__Data excerpts__:
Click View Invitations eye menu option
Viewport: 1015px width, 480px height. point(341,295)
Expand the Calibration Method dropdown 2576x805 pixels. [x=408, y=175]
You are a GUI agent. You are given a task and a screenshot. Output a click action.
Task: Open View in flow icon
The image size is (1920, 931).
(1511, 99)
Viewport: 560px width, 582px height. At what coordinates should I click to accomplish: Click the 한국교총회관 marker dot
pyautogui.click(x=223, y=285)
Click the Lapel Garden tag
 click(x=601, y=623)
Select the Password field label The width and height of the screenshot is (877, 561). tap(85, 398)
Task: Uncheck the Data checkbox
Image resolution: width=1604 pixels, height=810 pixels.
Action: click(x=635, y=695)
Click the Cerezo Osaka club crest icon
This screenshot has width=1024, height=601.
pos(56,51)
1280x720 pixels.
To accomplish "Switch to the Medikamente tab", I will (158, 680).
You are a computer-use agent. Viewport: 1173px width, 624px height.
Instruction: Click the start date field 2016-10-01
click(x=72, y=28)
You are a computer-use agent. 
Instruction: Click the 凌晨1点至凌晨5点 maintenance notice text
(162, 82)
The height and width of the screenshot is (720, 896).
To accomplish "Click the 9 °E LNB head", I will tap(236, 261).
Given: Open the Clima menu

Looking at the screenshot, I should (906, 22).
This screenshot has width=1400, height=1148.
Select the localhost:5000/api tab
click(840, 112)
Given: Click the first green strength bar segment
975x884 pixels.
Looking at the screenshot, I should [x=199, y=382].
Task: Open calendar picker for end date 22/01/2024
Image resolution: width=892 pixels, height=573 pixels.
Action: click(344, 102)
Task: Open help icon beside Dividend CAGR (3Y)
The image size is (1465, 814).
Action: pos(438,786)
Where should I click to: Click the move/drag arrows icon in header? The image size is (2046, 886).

__Activity__:
What is the number of lines in the entries that include the string "will"? Reply with that number alone.

__Solution to the problem__:
2